Structures and Free-Energy Landscapes of the Wild Type and Mutants of the Aβ 21–30 Peptide Are Determined by an Interplay between Intrapeptide Electrostatic and Hydrophobic Interactions

Abstract

The initial events in protein aggregation involve fluctuations that populate monomer conformations, which lead to oligomerization and fibril assembly. The highly populated structures, driven by a balance between hydrophobic and electrostatic interactions in the protease-resistant wild-type Aβ 21–30 peptide and mutants E22Q (Dutch), D23N (Iowa), and K28N, are analyzed using molecular dynamics simulations. Intrapeptide electrostatic interactions were connected to calculated p K a values that compare well with the experimental estimates. The p K a values of the titratable residues show that E22 and D23 side chains form salt bridges only infrequently with the K28 side chain. Contacts between E22–K28 are more probable in “dried” salt bridges, whereas D23–K28 contacts are more probable in solvated salt bridges. The strength of the intrapeptide hydrophobic interactions increases as D23N < WT < E22Q < K28A. Free-energy profiles and disconnectivity representation of the energy landscapes show that the monomer structures partition into four distinct basins.
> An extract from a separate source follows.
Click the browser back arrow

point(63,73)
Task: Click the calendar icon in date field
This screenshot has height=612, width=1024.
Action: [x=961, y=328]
The hydrophobic interactions cluster the Aβ 21–30 peptide into two basins, differentiated by the relative position of the DVG(23–25) and GSN(25–27) fragments about the G25 residue. The E22Q mutation increases the population with intact VGSN turn compared to the wild-type (WT) peptide. The increase in the population of the structures in the aggregation-prone Basin I in E22Q, which occurs solely due to the difference in charge states between the Dutch mutant and the WT, gives a structural explanation of the somewhat larger aggregation rate in the mutant. The D23N mutation dramatically reduces the intrapeptide interactions. The K28A mutation increases the intrapeptide hydrophobic interactions that promote population of structures in Basin I and Basin II whose structures are characterized by hydrophobic interaction between V24 and K28 side chains but with well-separated ends of the backbone atoms in the VGSN turn. The intrapeptide electrostatic interactions in the WT and E22Q peptides roughen the free-energy surface compared to the K28A peptide. The D23N mutation has a flat free-energy surface, corresponding to an increased population of random coil-like structures with weak hydrophobic and electrostatic interactions. We propose that mutations or sequences that enhance the probability of occupying Basin I would promote aggregation of Aβ peptides.